Passe-droit scolaire pour les petits-enfants de Le Drian : le ministre dément des "stupidités"

Selon Mediapart, son cabinet serait intervenu pour aider deux petits-enfants du ministre des Affaires étrangères à s'inscrire hors délai au lycée français de Barcelone.

Le ministre des Affaires étrangères Jean-Yves Le Drian, lors d\'un discours à Téhéran (Iran), le 5 mars 2018.
Le ministre des Affaires étrangères Jean-Yves Le Drian, lors d'un discours à Téhéran (Iran), le 5 mars 2018. (FATEMEH BAHRAMI / AFP)

Jean-Yves Le Drian a-t-il fait profiter deux de ses petits-enfants de l'influence de la diplomatie française ? Le ministre des Affaires étrangères dément, dans une interview à Ouest-France, mercredi 7 mars, les affirmations de Mediapart. Le site affirme que le consul général de France a contacté le proviseur du lycée français de Barcelone, en juin, pour permettre aux deux petits-enfants de s'y inscrire après la date limite. Des "stupidités", assure le ministre.
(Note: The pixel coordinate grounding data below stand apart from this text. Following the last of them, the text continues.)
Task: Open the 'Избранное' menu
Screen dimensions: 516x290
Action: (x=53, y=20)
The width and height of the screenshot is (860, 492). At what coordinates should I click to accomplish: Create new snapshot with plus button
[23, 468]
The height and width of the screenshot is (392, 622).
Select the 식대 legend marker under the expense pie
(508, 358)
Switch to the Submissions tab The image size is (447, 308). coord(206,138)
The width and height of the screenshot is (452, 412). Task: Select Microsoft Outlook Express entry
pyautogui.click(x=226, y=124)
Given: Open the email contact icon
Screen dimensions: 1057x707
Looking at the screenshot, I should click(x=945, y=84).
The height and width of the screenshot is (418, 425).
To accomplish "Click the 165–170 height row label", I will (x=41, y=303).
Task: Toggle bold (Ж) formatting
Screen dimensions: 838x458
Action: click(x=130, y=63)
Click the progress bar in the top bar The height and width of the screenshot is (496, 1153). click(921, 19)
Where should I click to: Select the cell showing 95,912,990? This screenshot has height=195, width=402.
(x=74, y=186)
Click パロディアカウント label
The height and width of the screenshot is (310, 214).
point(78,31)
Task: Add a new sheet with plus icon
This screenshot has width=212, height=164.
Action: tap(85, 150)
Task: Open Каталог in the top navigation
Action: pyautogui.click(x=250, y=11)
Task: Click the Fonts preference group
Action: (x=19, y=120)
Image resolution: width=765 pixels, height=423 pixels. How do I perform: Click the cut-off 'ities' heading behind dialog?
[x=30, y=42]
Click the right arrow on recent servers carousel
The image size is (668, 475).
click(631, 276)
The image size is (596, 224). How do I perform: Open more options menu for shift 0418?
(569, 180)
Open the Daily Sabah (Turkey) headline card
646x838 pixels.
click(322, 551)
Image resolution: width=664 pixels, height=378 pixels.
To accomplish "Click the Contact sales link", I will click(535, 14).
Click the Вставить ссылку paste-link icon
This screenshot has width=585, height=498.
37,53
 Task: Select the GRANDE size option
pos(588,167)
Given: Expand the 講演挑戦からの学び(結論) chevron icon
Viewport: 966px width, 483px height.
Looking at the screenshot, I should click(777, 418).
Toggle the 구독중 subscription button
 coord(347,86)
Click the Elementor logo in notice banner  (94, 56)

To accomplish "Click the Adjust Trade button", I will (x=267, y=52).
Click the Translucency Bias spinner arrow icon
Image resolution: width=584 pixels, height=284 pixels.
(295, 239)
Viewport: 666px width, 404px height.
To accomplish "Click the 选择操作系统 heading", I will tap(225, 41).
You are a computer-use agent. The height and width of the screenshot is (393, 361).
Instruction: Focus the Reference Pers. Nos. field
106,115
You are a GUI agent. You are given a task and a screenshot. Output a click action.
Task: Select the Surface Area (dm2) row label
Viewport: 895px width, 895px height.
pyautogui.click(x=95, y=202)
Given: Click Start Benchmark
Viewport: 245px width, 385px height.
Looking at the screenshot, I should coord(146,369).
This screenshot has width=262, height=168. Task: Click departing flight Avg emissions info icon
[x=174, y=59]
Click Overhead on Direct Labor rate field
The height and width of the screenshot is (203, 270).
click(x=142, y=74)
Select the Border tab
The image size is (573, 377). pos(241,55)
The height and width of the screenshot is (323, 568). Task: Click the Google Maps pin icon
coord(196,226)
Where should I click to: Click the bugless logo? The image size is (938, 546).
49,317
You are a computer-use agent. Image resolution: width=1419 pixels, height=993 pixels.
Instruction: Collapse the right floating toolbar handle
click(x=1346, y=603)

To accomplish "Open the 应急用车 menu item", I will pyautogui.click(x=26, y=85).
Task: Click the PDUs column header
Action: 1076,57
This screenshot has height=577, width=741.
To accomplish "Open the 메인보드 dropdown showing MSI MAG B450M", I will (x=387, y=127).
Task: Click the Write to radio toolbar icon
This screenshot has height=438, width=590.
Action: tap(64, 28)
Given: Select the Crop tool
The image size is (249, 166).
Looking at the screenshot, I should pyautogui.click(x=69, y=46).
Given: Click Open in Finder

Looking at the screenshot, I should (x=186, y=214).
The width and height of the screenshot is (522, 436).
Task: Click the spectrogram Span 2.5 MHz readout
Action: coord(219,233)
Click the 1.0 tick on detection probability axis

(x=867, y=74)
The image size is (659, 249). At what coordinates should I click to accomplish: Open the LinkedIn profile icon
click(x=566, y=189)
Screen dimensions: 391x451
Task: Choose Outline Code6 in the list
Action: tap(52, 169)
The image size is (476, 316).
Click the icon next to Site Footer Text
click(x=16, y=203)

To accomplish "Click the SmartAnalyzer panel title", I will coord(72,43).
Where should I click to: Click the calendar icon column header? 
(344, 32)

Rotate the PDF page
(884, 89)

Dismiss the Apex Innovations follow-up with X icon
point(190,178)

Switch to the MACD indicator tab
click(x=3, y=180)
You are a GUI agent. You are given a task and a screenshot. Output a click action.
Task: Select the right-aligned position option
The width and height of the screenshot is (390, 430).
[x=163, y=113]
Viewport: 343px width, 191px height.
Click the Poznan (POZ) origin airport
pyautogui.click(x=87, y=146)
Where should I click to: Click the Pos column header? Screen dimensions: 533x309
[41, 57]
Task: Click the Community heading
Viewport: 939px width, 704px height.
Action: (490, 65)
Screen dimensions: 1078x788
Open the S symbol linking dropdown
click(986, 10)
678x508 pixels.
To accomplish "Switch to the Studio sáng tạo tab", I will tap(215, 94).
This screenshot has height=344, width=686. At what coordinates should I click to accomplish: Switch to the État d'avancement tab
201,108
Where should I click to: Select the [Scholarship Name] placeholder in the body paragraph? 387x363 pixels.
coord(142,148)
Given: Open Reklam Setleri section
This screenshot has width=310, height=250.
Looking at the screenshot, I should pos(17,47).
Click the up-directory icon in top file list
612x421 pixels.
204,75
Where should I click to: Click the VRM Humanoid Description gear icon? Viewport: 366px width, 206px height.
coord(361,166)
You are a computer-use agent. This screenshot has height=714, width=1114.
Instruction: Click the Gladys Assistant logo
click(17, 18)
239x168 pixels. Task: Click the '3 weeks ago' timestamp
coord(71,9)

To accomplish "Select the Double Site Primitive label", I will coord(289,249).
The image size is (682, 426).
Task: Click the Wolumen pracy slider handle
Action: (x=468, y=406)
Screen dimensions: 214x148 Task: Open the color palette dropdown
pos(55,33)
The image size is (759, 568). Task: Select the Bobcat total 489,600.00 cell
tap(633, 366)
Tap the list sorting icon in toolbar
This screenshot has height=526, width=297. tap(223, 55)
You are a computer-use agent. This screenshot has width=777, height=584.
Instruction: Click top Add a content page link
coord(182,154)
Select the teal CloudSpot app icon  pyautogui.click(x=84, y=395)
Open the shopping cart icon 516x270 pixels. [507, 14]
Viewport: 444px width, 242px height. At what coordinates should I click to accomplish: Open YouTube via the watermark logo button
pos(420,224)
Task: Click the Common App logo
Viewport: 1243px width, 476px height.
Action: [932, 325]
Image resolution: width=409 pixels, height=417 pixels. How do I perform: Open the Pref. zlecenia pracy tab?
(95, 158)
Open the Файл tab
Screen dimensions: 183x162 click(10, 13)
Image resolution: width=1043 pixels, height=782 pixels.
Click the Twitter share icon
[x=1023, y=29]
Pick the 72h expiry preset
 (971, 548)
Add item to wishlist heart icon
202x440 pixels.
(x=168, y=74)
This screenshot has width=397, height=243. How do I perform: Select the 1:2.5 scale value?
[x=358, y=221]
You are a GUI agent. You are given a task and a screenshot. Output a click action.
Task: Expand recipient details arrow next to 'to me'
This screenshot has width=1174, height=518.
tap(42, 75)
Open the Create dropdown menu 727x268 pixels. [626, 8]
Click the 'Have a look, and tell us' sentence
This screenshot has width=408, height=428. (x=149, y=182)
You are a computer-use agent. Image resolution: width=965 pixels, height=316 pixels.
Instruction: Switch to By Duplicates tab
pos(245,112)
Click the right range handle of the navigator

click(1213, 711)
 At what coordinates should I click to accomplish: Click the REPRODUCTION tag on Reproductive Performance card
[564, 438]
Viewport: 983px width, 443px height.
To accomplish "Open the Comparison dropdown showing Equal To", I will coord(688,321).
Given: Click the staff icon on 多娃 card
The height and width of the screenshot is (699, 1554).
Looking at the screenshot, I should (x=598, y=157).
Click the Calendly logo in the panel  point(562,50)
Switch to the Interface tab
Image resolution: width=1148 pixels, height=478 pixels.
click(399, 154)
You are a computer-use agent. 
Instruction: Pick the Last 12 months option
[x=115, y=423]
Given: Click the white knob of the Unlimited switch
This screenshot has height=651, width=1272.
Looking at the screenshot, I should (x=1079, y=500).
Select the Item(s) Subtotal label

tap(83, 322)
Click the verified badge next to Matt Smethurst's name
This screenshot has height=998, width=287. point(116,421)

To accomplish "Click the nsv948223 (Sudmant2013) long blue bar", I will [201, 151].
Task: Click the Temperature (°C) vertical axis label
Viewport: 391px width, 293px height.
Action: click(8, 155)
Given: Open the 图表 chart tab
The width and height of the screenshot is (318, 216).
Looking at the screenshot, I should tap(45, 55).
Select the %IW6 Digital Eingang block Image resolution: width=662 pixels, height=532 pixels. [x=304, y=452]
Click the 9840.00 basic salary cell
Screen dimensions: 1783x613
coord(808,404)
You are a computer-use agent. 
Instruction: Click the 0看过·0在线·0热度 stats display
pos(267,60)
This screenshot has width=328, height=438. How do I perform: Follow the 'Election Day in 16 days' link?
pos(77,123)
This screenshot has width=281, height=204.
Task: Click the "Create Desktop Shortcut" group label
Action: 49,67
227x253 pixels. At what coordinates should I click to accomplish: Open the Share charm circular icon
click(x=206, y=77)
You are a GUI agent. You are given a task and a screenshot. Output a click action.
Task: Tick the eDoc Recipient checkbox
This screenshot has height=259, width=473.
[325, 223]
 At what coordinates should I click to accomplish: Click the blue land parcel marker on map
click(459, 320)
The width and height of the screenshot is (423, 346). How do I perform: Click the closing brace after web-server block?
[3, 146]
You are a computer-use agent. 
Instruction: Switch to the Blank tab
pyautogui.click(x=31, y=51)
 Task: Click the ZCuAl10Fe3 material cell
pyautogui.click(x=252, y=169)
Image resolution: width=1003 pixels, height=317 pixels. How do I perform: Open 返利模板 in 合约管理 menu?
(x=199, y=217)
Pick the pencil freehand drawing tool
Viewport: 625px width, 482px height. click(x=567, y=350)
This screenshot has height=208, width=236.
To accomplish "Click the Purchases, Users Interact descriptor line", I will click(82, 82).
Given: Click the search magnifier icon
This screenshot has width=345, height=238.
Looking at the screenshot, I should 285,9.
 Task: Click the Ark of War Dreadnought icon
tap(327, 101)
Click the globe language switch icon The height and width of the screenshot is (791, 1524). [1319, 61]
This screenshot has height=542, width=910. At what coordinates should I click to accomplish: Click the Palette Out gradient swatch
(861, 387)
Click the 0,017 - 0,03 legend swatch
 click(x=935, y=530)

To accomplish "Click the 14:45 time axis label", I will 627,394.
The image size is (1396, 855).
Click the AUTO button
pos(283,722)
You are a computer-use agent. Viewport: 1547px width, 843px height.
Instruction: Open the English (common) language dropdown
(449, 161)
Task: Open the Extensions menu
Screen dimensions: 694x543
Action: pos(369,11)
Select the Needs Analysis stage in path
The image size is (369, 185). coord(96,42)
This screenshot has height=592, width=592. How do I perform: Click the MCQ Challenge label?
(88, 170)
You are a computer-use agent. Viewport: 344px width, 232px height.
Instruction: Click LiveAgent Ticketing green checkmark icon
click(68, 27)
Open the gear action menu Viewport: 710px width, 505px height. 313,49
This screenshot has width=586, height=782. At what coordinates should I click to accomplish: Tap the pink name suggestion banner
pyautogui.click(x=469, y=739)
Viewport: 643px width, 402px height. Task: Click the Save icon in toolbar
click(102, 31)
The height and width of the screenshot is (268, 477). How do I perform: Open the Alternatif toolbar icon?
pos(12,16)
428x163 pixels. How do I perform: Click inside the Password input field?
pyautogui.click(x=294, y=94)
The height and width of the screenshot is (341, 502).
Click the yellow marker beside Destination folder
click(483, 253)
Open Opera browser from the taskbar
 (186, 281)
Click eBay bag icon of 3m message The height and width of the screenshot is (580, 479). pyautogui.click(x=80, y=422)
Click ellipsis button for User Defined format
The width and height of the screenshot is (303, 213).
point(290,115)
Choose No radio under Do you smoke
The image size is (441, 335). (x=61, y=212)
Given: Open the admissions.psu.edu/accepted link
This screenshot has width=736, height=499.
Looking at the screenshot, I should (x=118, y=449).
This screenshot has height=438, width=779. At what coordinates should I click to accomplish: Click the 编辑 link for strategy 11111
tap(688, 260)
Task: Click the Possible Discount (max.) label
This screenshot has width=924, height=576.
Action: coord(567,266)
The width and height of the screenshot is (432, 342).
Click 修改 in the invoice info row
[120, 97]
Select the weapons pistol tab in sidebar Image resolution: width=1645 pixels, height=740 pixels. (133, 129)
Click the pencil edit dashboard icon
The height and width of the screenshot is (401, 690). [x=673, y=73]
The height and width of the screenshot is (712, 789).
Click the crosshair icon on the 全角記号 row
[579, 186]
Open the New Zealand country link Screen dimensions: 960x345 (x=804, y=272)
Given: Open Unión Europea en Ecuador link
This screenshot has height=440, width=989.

Joint par Ouest-France, Jean-Yves Le Drian s'est contenté de répondre qu'il avait "autre chose à faire en ce moment que de réagir à de telles stupidités." Son cabinet au quai d'Orsay apporte une réponse plus détaillée au quotidien, et dément "catégoriquement tout passe-droit et toute intervention ministérielle pour ces deux inscriptions au lycée français de Barcelone". "Le ministre n’a demandé absolument aucun passe-droit. Ce n’est vraiment pas dans sa nature", poursuit son cabinet.

Un excès de zèle du consul général de France ?

Selon Mediapart, le consul général de France à Barcelone est intervenu auprès de l'établissement pour permettre l'inscription des deux enfants le 7 juin, une semaine après la clôture des inscriptions, dans un établissement qui refuse chaque année des centaines de candidatures. Le site explique même que le consul aurait fait miroiter au lycée "une oreille plus attentive au plus haut niveau" et une visite du ministre en 2018.

De son côté, le cabinet de Jean-Yves Le Drian assure que les dossiers des deux élèves ont été transmis le 6 juin, et complétés d'une pièce manquante le 7, mais que cette date était en réalité deux jours avant la limite des inscriptions : "Comme les enfants sont de nationalité française, ont été scolarisés précédemment en France et sont arrivés à Barcelone à la suite d’une mutation, leur inscription n’a posé aucun problème et a donc été prise en compte".

Le quai d'Orsay confirme tout de même à Ouest-France que le directeur de cabinet du ministre a bien appelé le consul général de France à Barcelone au sujet des deux élèves, mais pour des motifs de sécurité liés aux responsabilités de leur grand-père. Le journal affirme que le ministère reconnaît "à demi mot" que le consul ait pu faire un "excès de zèle".